(Dataset entries)

__________

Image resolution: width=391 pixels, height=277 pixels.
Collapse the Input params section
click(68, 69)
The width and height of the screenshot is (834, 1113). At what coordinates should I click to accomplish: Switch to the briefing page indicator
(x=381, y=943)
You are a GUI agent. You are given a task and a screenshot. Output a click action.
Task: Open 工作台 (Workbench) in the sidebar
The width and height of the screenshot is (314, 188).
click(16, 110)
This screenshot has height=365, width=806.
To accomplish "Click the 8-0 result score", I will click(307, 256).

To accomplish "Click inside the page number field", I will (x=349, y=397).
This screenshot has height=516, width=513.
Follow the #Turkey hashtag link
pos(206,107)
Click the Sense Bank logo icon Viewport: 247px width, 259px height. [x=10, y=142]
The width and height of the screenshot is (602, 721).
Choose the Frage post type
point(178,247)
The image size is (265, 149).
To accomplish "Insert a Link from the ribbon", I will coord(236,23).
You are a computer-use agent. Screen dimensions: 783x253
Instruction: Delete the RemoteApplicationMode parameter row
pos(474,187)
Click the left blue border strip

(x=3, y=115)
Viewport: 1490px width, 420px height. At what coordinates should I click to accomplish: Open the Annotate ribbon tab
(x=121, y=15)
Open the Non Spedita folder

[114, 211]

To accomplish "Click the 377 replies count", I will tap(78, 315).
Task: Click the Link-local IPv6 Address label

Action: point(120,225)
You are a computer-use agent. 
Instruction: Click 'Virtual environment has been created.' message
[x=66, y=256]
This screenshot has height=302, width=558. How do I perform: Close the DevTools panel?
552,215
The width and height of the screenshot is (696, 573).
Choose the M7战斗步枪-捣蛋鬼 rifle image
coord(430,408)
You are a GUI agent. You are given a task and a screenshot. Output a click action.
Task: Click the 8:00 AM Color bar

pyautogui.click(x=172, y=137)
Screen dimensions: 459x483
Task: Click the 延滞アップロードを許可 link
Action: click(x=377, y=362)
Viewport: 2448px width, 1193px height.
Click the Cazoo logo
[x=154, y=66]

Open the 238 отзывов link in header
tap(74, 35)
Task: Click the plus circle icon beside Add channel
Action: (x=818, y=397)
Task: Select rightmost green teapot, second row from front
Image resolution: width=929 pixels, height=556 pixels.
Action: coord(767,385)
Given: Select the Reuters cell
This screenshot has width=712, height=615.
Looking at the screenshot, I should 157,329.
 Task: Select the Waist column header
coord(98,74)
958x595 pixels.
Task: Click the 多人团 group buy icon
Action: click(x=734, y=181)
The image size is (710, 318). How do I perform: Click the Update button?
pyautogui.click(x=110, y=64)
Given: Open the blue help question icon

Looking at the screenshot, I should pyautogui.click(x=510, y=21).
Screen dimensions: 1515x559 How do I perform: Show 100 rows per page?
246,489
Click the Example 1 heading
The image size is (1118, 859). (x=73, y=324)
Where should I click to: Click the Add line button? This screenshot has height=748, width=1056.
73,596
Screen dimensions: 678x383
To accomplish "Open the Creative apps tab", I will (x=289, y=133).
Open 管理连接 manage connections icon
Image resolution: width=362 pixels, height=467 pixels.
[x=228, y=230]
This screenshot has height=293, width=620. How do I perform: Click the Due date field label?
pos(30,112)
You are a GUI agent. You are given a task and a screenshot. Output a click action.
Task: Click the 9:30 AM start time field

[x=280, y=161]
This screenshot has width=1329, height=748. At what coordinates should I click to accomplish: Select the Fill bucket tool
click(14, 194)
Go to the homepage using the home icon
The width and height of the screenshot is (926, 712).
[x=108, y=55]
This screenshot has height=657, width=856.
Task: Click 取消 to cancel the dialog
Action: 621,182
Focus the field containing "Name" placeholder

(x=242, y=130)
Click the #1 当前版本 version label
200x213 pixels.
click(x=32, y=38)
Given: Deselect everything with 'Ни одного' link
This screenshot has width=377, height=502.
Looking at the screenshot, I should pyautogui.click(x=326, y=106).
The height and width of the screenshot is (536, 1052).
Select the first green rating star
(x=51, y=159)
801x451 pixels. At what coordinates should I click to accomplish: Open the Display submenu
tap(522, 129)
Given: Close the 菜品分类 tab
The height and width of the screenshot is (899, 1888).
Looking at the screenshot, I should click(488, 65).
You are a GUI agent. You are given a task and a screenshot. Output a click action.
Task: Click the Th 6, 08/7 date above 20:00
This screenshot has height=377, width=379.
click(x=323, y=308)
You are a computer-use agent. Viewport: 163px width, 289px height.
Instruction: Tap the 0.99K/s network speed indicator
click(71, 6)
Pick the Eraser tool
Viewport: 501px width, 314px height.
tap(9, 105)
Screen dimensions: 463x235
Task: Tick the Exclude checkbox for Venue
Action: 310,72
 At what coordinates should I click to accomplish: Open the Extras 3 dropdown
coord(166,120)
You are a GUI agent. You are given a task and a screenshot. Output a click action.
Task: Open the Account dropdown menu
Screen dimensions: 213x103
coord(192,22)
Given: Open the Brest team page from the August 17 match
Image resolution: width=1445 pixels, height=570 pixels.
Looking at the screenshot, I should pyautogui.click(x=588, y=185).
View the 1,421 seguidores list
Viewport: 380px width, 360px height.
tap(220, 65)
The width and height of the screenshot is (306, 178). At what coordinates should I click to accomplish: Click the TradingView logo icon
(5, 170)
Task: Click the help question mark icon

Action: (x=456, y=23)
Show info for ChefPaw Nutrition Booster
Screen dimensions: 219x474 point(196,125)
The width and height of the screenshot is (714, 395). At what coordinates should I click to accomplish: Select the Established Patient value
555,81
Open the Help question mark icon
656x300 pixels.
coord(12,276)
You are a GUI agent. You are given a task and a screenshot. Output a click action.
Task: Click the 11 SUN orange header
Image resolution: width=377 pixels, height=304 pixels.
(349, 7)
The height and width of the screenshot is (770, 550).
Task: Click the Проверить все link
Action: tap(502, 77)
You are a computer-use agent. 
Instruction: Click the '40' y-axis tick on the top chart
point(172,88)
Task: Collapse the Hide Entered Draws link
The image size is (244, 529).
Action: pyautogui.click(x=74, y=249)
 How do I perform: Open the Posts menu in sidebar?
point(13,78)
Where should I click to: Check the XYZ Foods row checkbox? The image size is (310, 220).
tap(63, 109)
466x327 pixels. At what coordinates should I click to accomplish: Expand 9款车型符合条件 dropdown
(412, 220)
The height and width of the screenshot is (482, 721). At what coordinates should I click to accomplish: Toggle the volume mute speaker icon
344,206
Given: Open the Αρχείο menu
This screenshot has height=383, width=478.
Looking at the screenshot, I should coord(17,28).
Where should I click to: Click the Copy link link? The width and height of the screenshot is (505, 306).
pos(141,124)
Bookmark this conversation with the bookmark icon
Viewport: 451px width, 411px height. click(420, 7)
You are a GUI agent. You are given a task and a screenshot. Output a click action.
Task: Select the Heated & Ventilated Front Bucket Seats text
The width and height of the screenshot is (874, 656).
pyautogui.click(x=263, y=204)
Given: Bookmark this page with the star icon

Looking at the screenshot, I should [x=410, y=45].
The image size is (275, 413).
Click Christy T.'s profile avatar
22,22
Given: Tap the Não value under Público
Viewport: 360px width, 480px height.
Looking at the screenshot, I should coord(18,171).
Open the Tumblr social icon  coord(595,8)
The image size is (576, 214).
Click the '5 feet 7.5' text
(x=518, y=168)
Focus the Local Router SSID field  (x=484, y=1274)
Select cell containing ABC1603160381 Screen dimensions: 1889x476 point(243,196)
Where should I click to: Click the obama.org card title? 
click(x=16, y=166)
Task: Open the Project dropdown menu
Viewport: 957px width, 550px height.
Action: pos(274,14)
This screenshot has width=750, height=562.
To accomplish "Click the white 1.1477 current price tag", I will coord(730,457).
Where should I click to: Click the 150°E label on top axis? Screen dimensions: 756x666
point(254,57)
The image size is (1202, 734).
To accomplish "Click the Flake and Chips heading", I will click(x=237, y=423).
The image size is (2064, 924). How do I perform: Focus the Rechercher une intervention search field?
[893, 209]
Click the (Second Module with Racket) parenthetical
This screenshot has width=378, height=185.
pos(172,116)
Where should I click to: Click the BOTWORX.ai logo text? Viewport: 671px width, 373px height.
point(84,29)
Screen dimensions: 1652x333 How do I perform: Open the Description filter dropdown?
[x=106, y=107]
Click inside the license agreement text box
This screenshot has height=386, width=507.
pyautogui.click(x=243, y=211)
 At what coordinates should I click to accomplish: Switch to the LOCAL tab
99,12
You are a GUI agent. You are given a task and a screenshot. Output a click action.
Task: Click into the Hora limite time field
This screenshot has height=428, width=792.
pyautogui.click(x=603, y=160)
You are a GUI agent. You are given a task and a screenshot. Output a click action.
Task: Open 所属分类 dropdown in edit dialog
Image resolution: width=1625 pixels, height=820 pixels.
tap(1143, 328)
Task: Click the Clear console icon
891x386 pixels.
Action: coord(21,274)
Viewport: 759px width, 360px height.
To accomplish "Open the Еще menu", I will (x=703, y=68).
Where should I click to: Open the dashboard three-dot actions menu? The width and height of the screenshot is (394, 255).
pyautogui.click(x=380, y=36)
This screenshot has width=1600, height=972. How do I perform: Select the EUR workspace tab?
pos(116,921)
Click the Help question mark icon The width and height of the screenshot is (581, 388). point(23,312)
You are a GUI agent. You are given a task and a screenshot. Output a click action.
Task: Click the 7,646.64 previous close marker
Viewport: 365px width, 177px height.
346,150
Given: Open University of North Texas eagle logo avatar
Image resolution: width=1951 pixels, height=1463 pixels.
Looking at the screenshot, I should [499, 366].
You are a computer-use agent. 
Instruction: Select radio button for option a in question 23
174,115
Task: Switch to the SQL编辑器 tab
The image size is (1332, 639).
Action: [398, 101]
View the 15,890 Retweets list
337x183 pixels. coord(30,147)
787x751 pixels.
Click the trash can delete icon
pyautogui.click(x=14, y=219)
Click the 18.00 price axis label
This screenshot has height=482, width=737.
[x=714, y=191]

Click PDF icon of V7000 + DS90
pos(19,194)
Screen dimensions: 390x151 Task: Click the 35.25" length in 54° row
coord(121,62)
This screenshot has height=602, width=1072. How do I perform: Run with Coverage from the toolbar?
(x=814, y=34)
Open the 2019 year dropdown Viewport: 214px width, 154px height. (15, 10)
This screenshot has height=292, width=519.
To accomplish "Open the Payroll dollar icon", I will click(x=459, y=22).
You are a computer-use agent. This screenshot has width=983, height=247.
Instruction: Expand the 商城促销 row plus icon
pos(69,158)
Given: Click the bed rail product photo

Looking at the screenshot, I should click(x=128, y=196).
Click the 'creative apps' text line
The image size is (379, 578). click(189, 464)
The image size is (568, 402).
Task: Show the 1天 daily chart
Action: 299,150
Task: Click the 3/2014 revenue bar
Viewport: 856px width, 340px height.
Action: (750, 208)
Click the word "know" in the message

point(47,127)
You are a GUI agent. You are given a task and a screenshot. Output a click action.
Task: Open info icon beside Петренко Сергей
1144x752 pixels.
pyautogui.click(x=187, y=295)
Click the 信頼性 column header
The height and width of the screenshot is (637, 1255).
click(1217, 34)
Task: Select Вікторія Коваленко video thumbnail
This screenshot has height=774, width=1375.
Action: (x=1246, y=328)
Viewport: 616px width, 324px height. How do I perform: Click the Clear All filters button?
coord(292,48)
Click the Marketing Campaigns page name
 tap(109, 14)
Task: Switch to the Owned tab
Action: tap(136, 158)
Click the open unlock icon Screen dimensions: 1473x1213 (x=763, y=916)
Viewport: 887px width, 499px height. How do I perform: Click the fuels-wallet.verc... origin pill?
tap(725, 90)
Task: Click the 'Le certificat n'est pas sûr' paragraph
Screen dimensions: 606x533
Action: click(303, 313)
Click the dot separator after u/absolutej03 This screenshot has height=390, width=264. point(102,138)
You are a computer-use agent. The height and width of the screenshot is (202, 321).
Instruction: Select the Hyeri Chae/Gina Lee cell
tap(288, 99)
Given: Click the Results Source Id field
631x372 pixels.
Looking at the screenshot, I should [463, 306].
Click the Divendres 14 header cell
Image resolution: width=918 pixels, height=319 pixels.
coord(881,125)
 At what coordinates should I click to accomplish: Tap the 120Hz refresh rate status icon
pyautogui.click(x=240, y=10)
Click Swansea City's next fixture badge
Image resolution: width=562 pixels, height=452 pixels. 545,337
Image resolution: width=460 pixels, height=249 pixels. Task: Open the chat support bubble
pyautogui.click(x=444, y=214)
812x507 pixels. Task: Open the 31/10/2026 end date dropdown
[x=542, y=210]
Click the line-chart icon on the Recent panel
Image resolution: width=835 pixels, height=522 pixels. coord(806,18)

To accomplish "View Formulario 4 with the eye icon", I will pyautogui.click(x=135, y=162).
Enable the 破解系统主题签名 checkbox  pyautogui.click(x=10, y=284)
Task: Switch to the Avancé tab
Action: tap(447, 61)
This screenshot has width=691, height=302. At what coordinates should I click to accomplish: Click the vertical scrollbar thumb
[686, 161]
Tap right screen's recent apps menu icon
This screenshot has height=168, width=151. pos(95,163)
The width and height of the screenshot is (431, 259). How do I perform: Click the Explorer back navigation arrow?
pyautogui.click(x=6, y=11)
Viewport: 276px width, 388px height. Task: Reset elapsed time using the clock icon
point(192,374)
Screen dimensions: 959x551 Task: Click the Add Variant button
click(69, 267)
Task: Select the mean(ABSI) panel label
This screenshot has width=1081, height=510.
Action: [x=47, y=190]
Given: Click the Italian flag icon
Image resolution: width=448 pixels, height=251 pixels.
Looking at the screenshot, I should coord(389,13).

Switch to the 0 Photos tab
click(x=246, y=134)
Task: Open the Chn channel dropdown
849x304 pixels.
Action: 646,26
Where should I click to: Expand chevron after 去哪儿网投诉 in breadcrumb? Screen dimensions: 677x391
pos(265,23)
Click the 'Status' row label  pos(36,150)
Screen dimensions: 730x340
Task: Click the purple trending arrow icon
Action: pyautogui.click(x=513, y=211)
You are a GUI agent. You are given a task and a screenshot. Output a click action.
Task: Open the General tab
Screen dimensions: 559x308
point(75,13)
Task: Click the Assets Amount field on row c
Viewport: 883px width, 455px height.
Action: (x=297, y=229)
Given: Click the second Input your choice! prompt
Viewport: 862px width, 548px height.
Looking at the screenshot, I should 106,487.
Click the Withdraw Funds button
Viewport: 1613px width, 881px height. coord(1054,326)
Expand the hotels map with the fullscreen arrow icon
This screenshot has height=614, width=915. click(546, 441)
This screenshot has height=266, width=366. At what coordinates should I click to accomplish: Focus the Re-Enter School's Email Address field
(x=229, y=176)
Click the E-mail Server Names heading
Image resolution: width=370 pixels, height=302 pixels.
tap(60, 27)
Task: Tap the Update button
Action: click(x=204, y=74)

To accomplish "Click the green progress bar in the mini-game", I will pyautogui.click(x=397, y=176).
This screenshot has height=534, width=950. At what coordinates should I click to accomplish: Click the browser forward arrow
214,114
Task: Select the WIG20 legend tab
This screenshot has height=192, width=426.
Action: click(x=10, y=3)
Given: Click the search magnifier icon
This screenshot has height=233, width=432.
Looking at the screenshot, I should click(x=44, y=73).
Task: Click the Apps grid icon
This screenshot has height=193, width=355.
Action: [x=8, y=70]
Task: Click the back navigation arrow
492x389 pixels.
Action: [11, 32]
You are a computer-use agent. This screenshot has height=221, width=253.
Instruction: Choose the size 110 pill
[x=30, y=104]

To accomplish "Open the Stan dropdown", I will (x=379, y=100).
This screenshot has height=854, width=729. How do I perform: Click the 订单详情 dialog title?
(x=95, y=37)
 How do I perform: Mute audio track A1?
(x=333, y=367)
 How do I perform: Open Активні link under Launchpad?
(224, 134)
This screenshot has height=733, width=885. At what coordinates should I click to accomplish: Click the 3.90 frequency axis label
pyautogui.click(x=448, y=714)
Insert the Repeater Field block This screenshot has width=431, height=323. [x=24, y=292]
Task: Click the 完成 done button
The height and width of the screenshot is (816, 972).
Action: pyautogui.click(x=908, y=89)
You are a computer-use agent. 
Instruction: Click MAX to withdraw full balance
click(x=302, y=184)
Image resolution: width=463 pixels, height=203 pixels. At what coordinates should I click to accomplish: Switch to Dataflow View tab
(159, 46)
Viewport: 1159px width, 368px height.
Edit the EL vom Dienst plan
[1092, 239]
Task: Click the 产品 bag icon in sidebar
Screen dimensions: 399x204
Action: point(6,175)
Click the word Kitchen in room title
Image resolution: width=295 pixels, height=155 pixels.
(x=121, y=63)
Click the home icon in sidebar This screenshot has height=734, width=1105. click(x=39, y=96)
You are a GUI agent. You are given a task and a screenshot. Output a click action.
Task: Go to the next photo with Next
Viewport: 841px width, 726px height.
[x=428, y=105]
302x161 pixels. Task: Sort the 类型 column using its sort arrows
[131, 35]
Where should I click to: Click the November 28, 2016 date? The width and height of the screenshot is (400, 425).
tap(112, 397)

__________

*Assigned task*
Your answer should be the lines of the records that include the word "home".

*Exercise answer*
Go to the homepage using the home icon
Click the home icon in sidebar This screenshot has height=734, width=1105. click(x=39, y=96)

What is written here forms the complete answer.